At 07:24 AM 7/22/2011, Jouni Valkonen wrote:
Craig, indeed that is true, liquid water does
not contribute to the pressure at all, because
water does not gently flow out of the E-Cat, but
is spilled due to rather violent boiling at kW range in closed container.
No, that's an error. The E-Cat operation, in the
demos, begins with water flowing through, due to
the pumping. That would be gentle flow. What
happens later is unclear, and that depends on
internal conditions that we cannot observe directly.
Only thing that contributes for the pressure is
steam flow pressure out of the E-Cat and in the
hose. Steam flow resistance is roughly the same
in all E-Cat setups, therefore steam temperature
is depended directly and comparably on total water heating power.
An analysis of temperature and pressure, I just
wrote for the CMNS list. I'll add it below.
It was well established that wetness of the
steam was something in order of 1-2% that is
typical for normal boiling in closed container
where there is lots of spilling and water droplet density is high.
It is very much not well-established. However,
there are two problems, both somewhat semantic in
nature. The real question is how much water is
vaporized. Failure to vaporise a known flow can
come from two sources: literal overflow of liquid
water and wetness of steam. Both would be
expected to some degree. What degree is actually
found? We don't know, we have inadequate data,
and that inadequacy has been maintained by Rossi
unwillingness to allow definitive demonstrations.
from my post to CMNS:
Assume Temperature of chimney: 100.5 degrees.

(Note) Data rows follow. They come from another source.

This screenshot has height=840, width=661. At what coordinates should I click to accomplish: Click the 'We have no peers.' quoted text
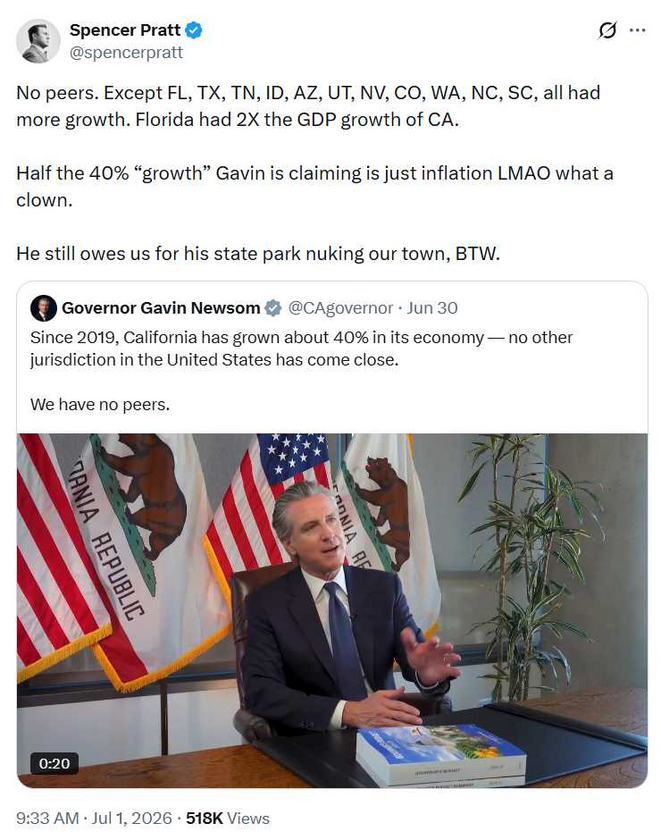pos(100,404)
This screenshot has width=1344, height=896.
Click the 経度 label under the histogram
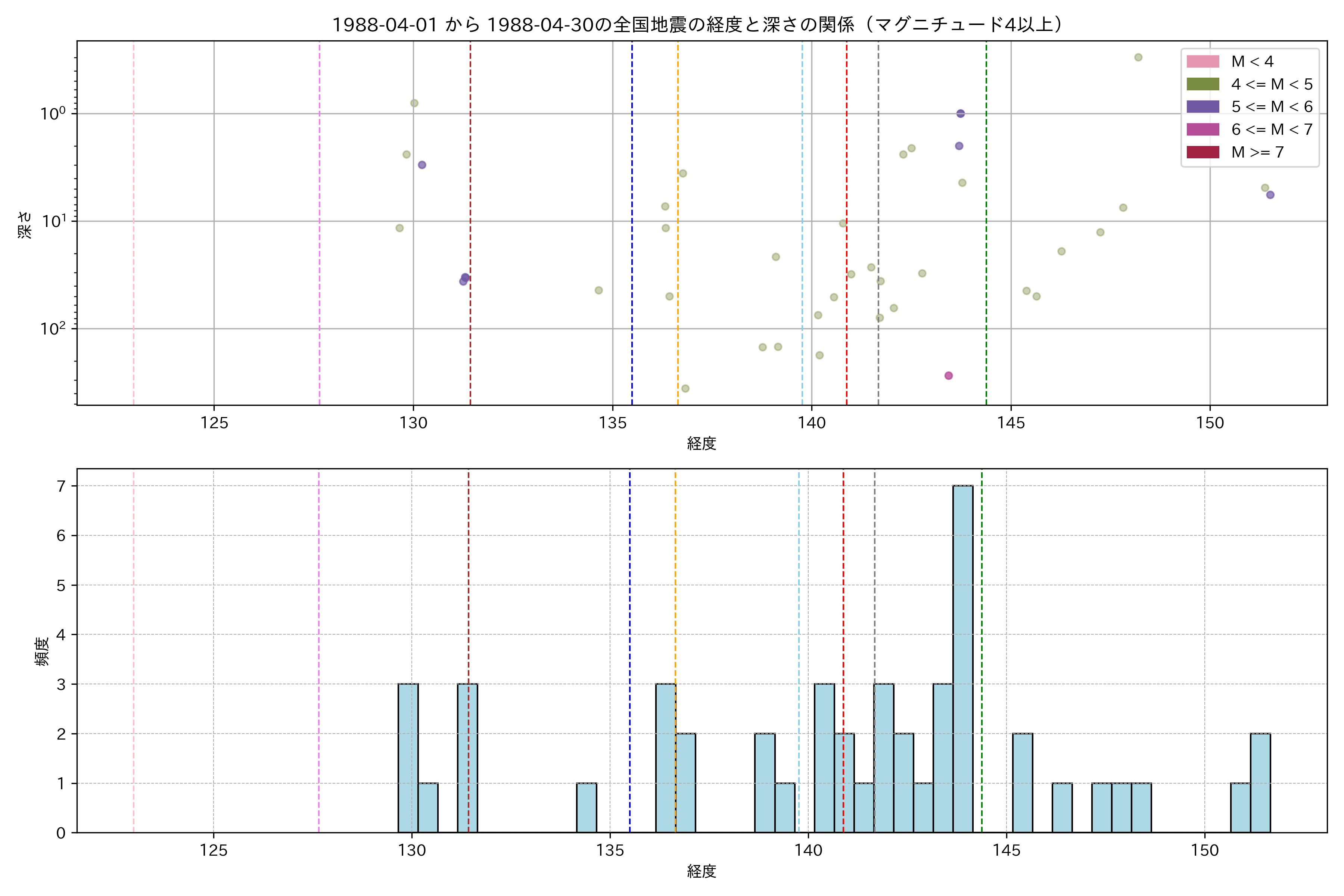click(x=702, y=871)
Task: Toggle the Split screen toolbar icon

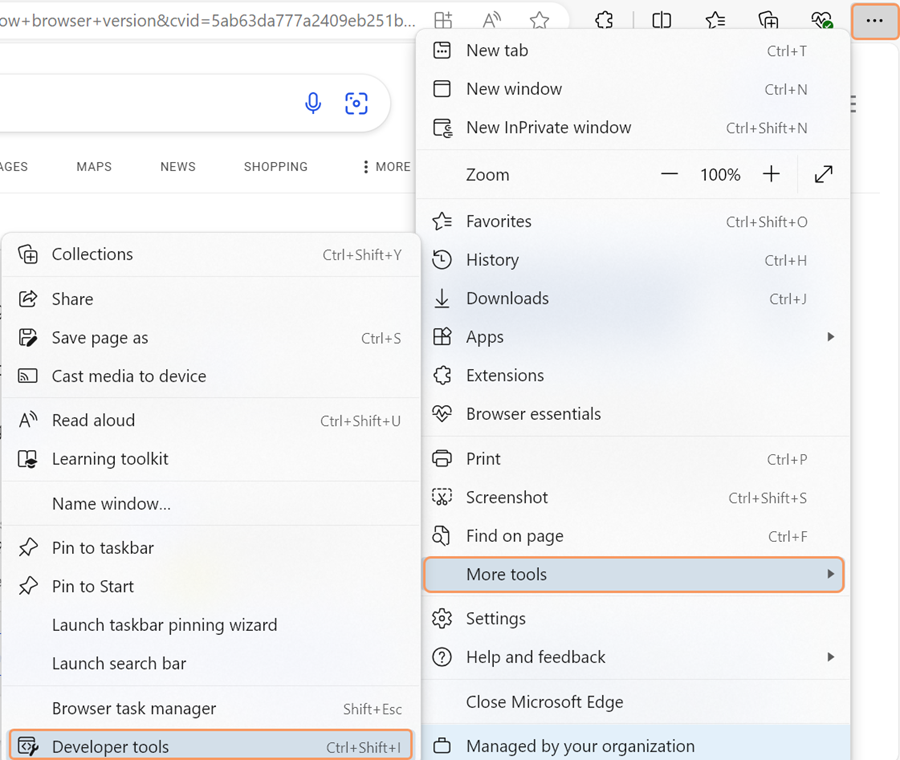Action: pyautogui.click(x=661, y=21)
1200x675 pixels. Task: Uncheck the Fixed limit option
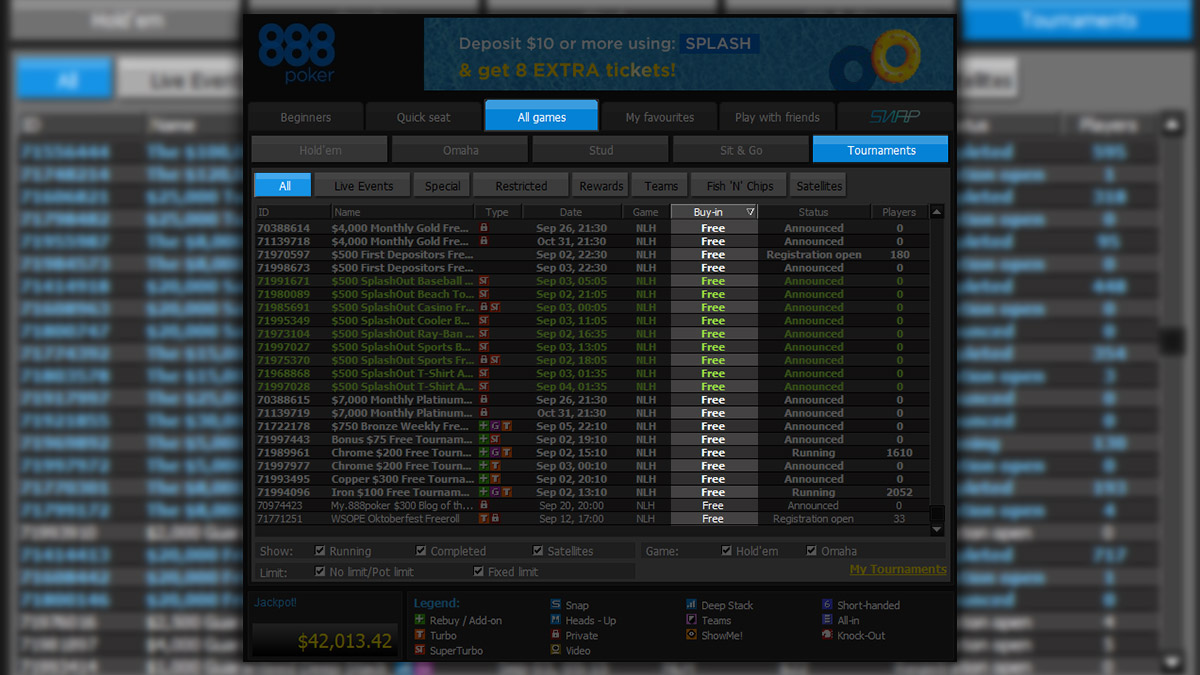click(x=479, y=569)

Assume Boiling at ambient pressure of 99.6 degrees.
Interpolate pressure in chimney from
http://www.engineeringtoolbox.com/saturated-steam-properties-d_457.html
pressure: 1 bar, temperature 99.63 C.
pressure: 1.1 bar, temperature, 102.32 C.
Interpolated pressure at 100.5 C.: 1.036 bar
Interpolated steam density: 0.610 kg/m^3
Raw steam flow if no hose. Assume orifice from chamber, 1/2 inch.
Estimate from http://www.engineeringtoolbox.com/steam-flow-orifices-d_1158.html
Overpressure, 0.036 bar, 1 psig = 68.948×10^3 bar, 0.522 psig
This is off the chart. However, assuming
linearity, I come up with 40 lb./hour, which is
18 kilograms, and the claimed flow rate is 5
g/sec, oir 18.5 kg/hr. That is an amazing
coincidence, and is not a confirmation of that
exact value, considering how rough the chart is.
However, there is a hose attached. If we assume
18.5 kg/hr flow, 3 meters of 15 mm ID hose, steam density of 0.590 kg/m^3,
http://www.engineeringtoolbox.com/steam-pressure-drop-calculator-d_1093.html
gives a drop of 10978 Pa. 1 Pa = 10^-5 bar. That
would be a drop of about 0.1 bar, as has been
stated. However, we don't, in this marginal
calculation, have any pressure left, the flow
through the orifice was estimated based on the
pressure difference with atmospheric.
In fact, the steam flow will be reduced because
of back pressure from the hose, so that the
figures match, with the sum of pressures
equalling the total elevation of chimney pressure over ambient.
The expansion of the steam into the hose is a
factor of 1.40 by area ratio. Steam cannot cool
until the wetness approaches 100%, but the steam
will become wetter, reducing the steam volume, so
that "steam flow" is reduced. If I take the Mats
Lewan report as indicating that half the steam
condenses in the hose, this will reduce the
"steam flow" to 9.25 kg/hr, reducing back pressure to 2744 Pa.
I'm not going further with this. If I take the
data straight, as it is, and assume accuracy
(which is unreasonable, but it does allow us to
see what ball-park estimates could be), I come up
with an indication that 75% vaporization, very
roughly and without doing more exact math than is
found above, seems quite reasonable. Given the
roughness of the data, it is not impossible that
there is full vaporization, and it is possible
that vaporization is below 50%, I have not done an exact analysis.
And the reason for that is not only lack of time,
but that this is not going to nail anything down,
there is so little data. I return to my basic
conclusion, we don't have enough data to be sure
about the Rossi E-Cat either way.
However, claims that the data is contradictory,
on the basis of steam pressure calculations, seem to fail.